INFORMATION
_ _ _ _ _ _ _
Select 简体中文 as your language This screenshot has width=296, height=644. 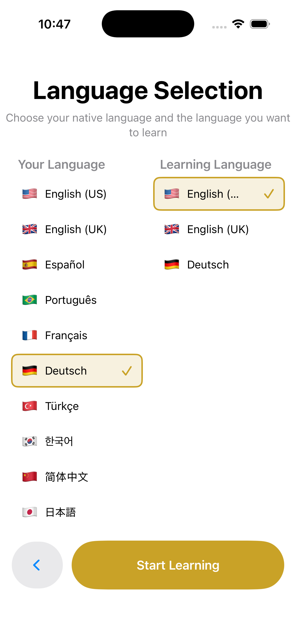tap(66, 477)
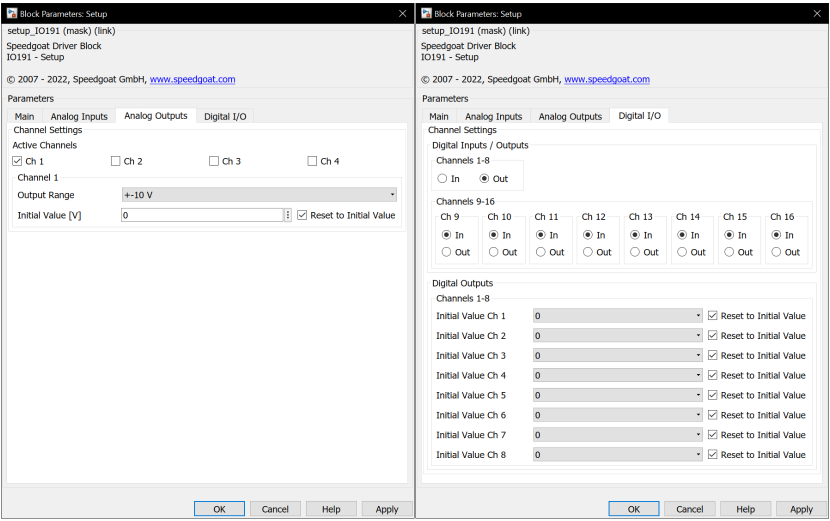Open the Output Range dropdown
Image resolution: width=830 pixels, height=521 pixels.
258,195
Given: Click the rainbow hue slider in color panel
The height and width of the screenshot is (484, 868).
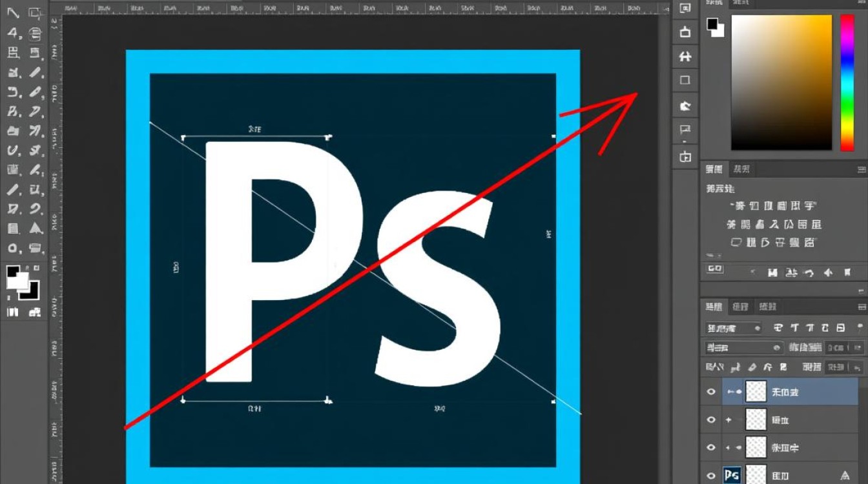Looking at the screenshot, I should (847, 83).
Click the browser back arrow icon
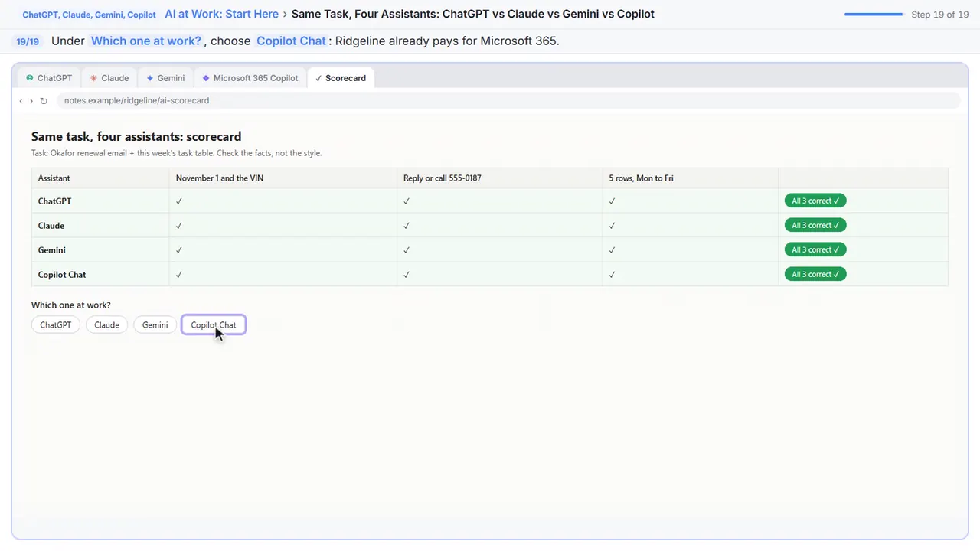This screenshot has width=980, height=551. tap(21, 101)
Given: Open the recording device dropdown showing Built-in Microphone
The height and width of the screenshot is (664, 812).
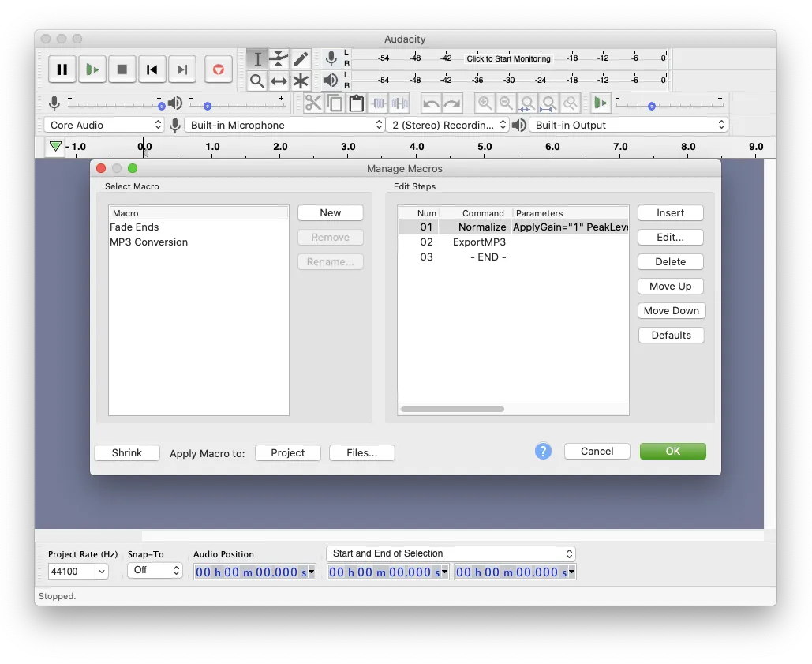Looking at the screenshot, I should point(285,124).
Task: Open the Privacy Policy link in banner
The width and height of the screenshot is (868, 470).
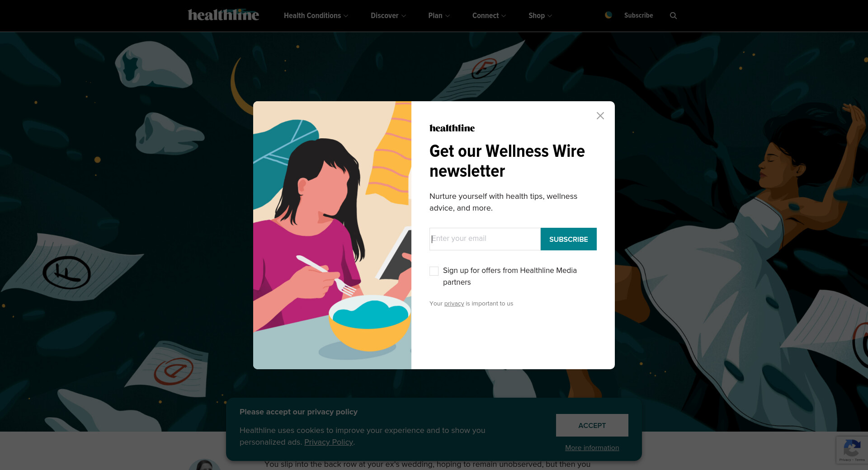Action: pyautogui.click(x=329, y=442)
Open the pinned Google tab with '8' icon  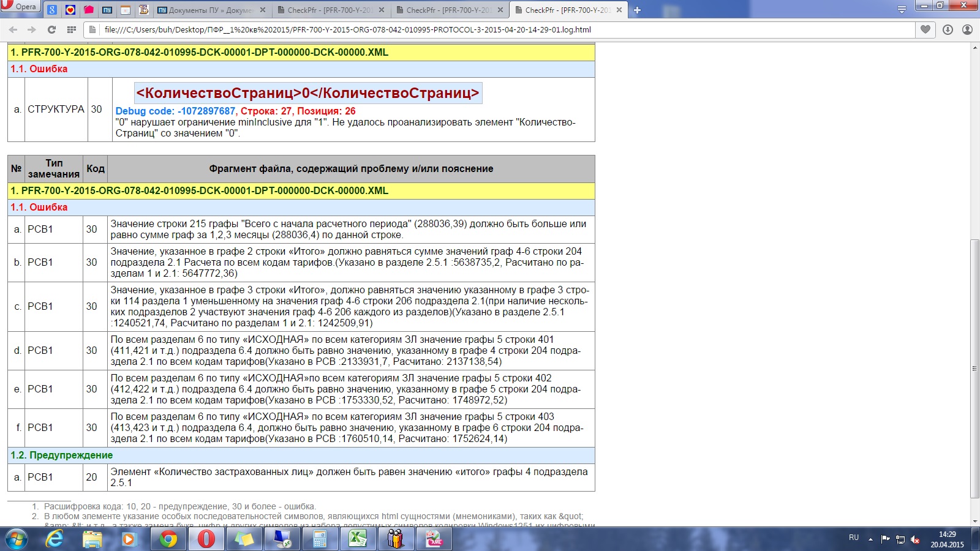pyautogui.click(x=52, y=10)
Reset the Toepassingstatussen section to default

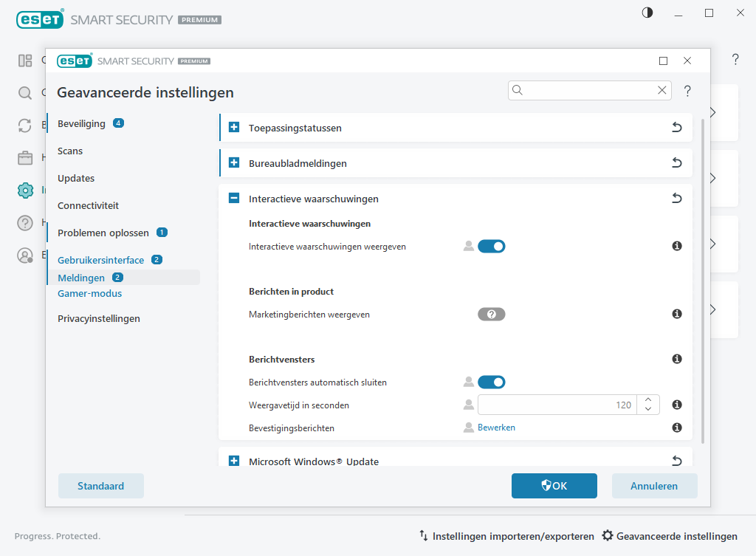click(x=676, y=128)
_ _ _ _ _ _ _
TASK BRIEF
Leaving out each picture, repeat exactly the lines above from the one that contains "The height and width of the screenshot is (484, 868)." through the one that contains "Task: Open the Privacy Policy link in banner".

ANSWER FOR THIS EXERCISE
The height and width of the screenshot is (484, 868).
Looking at the screenshot, I should (847, 83).
Click the browser back arrow icon
This screenshot has width=980, height=551. tap(21, 101)
Given: Open the recording device dropdown showing Built-in Microphone
The height and width of the screenshot is (664, 812).
Looking at the screenshot, I should point(285,124).
Task: Open the Privacy Policy link in banner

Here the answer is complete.